Tucked back in a residential neighborhood of nineteenth-century town houses, the hospital had not been easy to find. But it was well known, she had been told, and many notable and wealthy Americans went there to be treated by American doctors. Nevertheless, she had been wary, had conjured up an image of a shabby waiting room with peeling walls and broken chairs, but she found instead a thoroughly modern and comfortable clinic, and a doctor who greeted her with a southern accent.
He said little but examined her thoroughly, then sent her back to the waiting room while lab tests were run.
It was a long while before he reappeared in his white coat and flashed her a tired smile and gestured to the door of his office.
He sat down behind his desk and waited, hands crossed over his stomach, while she took a chair opposite him.

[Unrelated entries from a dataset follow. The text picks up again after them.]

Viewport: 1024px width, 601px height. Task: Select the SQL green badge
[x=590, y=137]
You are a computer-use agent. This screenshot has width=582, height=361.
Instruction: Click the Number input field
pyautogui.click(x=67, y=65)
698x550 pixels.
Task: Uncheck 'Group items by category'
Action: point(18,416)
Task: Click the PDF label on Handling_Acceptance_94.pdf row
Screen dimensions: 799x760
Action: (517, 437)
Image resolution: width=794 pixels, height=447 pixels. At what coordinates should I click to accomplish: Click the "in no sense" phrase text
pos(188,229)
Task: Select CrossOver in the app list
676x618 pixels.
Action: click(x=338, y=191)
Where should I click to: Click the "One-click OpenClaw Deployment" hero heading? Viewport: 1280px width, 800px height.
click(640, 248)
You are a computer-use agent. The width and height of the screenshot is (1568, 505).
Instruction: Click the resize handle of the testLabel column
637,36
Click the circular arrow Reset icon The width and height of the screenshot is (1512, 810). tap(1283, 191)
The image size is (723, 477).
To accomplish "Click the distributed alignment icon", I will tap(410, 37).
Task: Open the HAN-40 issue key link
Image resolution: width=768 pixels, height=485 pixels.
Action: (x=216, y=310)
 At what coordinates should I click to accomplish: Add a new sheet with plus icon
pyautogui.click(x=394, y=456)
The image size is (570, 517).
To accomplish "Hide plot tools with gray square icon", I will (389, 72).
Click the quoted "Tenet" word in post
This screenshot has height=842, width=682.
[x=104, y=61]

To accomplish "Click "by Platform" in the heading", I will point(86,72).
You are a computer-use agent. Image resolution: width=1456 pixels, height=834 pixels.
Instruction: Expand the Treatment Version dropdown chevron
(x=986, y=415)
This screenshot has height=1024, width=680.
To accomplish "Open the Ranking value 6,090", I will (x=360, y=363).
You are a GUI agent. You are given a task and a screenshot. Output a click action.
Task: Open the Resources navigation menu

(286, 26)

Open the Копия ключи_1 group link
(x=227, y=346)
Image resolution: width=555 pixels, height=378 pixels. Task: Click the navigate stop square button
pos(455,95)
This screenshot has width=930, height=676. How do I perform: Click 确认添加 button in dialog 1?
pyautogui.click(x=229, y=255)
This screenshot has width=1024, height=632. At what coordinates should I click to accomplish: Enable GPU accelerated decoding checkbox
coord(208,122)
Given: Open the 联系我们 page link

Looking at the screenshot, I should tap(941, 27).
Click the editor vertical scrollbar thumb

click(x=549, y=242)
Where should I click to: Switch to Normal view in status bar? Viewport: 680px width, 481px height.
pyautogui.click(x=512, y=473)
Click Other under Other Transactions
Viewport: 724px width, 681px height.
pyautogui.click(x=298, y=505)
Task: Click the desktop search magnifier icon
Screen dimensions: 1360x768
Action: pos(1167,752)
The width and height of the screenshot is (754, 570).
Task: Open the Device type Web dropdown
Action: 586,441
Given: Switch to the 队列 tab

"Miss..." He hesitated, bent forward to check the file in front of him.
"Bryden," Sarah prompted.
"It is 'miss,' is it not?"
"Yes."
"Well, as I suspected, it's not the flu."
"It's no
t?"
"You're pregnant."
She sat motionless before him, as if he had spoken not to her but to some other woman sitting in that chair facing him at this moment. It took her a few seconds to find her voice.
"You must be mistaken."
"You didn't suspect..."
"That can't be."
"I'd say from the size of your uterus you're a good nine weeks."
"It must be something else..." Her voice trailed off.
"It's not a tumor, Miss Bryden. Your urine test is positive."
"That's impossible."
"I'm afraid not."
"But it's not possible."
She struggled to keep her voice from shaking as she told him about John's medical history, about his infertility and the subsequent adoption, although she omitted anything about Will's death.
After she finished, she listened in stunned silence while he clarified a few points, explained to her that the gentleman in question apparently was not completely infertile, that oligospermia was easy to misdiagnose, that chances of conception were so slim that lab tests fail to indicate any possibility whatsoever.
"But in this case"—he smiled expansively—"you beat the odds. I've seen it happen. Couples try for ten years, then all of a sudden the woman becomes pregnant. The chances are there, you know. Somewhere in the universe at some point in time, someone beats the odds. It does happen."
He could see she was in shock, the waves of confusion, of disbelief, passing across her face.